Trump and his coterie of authoritarians are hell bent on taking over the United States and turning this into a private fiefdom for their gratification. It is clear he and many around him want to become a full-fledged dictator and they are making big moves, every week, to advance that goal. They want to erase the separation of church and state, degrade the pluralism that is our strength, jail ideological opponents, and punish those who disobey. They are clearly working on setting the conditions for invoking the Insurrection Act in order to mobilize the U.S. military against opponents.
This situation is not going away by ignoring it or wishing it away. We have to summon a deeper courage, a more powerful voice, and a more open heart. We have to meet the moment, not escape it. It is helpful to find a space of love all the players, for that is how we help heal the underpinning dynamics. But we also have to set boundaries, say no, protect the institutions, norms, and laws that have made us a great nation. We have to engage our representatives fully and stand with moral clarity. That is what a Gandhi, an MLK or a Mandela would do. Not escape but engage with higher spiritual principles at the forefront.
Pseudo-spiritual escapism is not helping. It’s a form of immaturity that is posing as enlightenment.

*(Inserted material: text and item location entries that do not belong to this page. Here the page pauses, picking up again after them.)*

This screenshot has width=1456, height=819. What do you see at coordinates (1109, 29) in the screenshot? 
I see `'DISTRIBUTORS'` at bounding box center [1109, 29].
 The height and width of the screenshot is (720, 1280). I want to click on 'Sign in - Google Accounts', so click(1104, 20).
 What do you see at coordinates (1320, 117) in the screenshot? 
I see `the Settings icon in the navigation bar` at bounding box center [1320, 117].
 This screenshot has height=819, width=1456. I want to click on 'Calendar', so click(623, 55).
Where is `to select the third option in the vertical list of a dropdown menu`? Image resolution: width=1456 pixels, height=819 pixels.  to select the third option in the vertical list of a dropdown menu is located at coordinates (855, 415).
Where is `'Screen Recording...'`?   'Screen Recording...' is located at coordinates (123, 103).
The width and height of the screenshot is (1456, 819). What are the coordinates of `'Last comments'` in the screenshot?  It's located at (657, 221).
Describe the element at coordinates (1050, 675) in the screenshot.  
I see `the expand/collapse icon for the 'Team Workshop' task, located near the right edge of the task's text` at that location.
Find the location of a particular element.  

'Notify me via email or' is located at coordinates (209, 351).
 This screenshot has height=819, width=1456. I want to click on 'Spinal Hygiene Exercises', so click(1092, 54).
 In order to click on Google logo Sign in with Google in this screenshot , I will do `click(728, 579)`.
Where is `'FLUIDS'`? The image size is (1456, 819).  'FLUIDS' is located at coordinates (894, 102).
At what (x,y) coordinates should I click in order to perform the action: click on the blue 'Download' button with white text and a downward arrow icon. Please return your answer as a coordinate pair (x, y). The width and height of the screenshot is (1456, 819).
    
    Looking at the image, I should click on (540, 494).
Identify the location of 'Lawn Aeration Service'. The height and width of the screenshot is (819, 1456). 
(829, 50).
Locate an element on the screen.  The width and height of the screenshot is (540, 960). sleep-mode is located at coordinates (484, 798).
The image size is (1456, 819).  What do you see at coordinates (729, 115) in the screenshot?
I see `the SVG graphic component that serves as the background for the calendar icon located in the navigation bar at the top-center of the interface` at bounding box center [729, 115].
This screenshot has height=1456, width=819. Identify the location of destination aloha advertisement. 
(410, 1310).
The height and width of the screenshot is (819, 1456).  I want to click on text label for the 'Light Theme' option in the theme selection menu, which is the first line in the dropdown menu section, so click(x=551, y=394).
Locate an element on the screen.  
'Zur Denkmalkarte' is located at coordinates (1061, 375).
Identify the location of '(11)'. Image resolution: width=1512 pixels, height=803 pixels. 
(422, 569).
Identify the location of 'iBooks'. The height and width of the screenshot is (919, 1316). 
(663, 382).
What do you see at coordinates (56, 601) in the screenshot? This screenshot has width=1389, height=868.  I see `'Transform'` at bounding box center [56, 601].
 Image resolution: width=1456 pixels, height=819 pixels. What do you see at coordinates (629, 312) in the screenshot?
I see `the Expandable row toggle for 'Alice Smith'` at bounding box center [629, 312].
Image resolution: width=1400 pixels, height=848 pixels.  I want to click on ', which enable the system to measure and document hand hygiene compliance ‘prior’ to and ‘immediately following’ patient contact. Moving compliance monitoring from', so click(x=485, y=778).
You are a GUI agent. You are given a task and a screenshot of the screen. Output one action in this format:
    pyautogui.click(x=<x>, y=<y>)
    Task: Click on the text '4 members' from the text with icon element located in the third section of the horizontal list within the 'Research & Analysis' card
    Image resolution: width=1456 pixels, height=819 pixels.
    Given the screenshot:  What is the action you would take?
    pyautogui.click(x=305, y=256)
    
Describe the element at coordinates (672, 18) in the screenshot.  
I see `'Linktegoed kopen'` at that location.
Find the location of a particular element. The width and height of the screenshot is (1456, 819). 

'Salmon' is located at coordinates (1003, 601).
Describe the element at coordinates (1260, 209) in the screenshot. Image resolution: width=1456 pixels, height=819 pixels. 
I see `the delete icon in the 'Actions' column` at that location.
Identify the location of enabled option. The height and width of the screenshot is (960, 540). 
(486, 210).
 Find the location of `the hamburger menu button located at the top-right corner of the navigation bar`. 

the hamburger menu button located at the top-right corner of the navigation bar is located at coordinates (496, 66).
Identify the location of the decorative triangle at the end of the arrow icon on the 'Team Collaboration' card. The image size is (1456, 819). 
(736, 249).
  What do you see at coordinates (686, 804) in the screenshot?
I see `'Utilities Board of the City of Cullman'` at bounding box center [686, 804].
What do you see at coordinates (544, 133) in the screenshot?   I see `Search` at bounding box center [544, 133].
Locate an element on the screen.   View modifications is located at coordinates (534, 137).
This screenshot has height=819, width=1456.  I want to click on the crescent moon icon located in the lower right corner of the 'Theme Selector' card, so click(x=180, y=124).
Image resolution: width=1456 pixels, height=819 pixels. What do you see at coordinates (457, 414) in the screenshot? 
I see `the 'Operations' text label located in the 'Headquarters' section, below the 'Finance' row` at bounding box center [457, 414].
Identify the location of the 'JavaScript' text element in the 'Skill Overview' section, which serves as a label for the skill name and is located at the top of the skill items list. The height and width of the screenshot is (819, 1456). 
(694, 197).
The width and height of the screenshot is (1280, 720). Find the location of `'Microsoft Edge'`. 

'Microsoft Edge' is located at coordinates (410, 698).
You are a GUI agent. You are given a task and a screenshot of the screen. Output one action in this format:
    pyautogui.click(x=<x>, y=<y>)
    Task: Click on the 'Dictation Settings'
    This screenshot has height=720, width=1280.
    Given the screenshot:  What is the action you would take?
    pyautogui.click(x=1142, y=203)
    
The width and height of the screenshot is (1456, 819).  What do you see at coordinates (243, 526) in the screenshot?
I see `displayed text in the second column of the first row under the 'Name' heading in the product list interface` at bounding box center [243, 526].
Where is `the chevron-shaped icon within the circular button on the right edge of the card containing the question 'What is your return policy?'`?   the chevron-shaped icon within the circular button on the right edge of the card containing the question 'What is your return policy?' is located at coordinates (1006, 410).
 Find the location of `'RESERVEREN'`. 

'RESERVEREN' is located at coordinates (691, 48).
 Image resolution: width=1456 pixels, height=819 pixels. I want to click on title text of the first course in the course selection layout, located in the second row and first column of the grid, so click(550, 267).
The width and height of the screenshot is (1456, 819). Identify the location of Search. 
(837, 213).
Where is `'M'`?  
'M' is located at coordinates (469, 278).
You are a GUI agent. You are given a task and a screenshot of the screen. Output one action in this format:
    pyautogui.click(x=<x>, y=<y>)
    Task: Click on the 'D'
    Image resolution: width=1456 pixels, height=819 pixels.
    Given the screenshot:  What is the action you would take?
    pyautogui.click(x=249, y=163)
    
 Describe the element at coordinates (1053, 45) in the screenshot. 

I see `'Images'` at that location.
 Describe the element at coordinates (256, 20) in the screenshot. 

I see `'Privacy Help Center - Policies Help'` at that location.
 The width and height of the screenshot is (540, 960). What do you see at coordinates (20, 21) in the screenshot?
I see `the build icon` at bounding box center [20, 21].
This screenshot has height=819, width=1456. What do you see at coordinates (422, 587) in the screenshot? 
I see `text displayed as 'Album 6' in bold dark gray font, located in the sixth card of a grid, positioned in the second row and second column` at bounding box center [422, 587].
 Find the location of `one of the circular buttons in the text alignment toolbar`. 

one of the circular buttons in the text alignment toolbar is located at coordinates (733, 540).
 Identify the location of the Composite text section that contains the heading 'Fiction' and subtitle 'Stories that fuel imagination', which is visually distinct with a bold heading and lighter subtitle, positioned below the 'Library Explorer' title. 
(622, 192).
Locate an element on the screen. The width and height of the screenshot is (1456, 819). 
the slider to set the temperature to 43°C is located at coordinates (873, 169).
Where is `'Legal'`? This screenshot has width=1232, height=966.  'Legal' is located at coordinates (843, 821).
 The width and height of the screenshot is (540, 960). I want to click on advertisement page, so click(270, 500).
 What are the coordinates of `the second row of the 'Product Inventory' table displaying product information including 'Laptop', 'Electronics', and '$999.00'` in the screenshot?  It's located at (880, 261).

Yes, let’s elevate the vibe. Yes, let’s hold a nobler vision. Yes, let’s see the situation with the eyes of compassion. But we also need to protect people from harm, protect institutions from degradation, and protect culture from regression. We need to clearly name the lies, expose the illusions, and engage the people who are filled with hatred with all the moral clarity we can muster.
That’s the work. It’s rigorous. It’s hard. It’s less self-validating.
But it’s real in a way that spiritual bypassing simply is not. And real, lasting evolution can only build upon what is real.
Spiritual bypassing is a form of evolutionary procrastination, a refusal to meet the challenge of the moment. And we do need to go beyond it to meet the current moment, end the journey into dark authoritarianism, and support the arising of a new dawn.
Thank you for articulating this so clearly and beautifully, Stephen! I'm saving this to share online when I encounter the "spiritual both side-ism" that just feels so wrong.
You wrote: 'The pathway forward is to embrace the full initiation of the moment, which means that we have to bear witness fully to what is happening, summon our strength to be a voice and advocate for positive change, and stay fully engaged. We have to go through the alchemical fire, not hover above it.' Thank you for the courage and vision it took to hold this up. Over the years I've been fortunate to have known several spiritually mature people, both men and women, many of whom were teachers and leaders within their traditions. To a person a part of their prescription for dealing with difficult situations was to face the facts and be guided by them. Airy fairy escape artists will miss important opportunities for necessary and heroic action. I think of Arjuna in the Bhagavad Gita, Jesus standing up to the religious and colonial powers of his day, Mansur Al-Hallaj (a Sufi martyr) refusing to keep silent about the truths he saw in the face of criticism by Islamic fundamentalists, Black Elk and the Hopi Elders. None thought being comfortable and complacent was a part of what was required of them.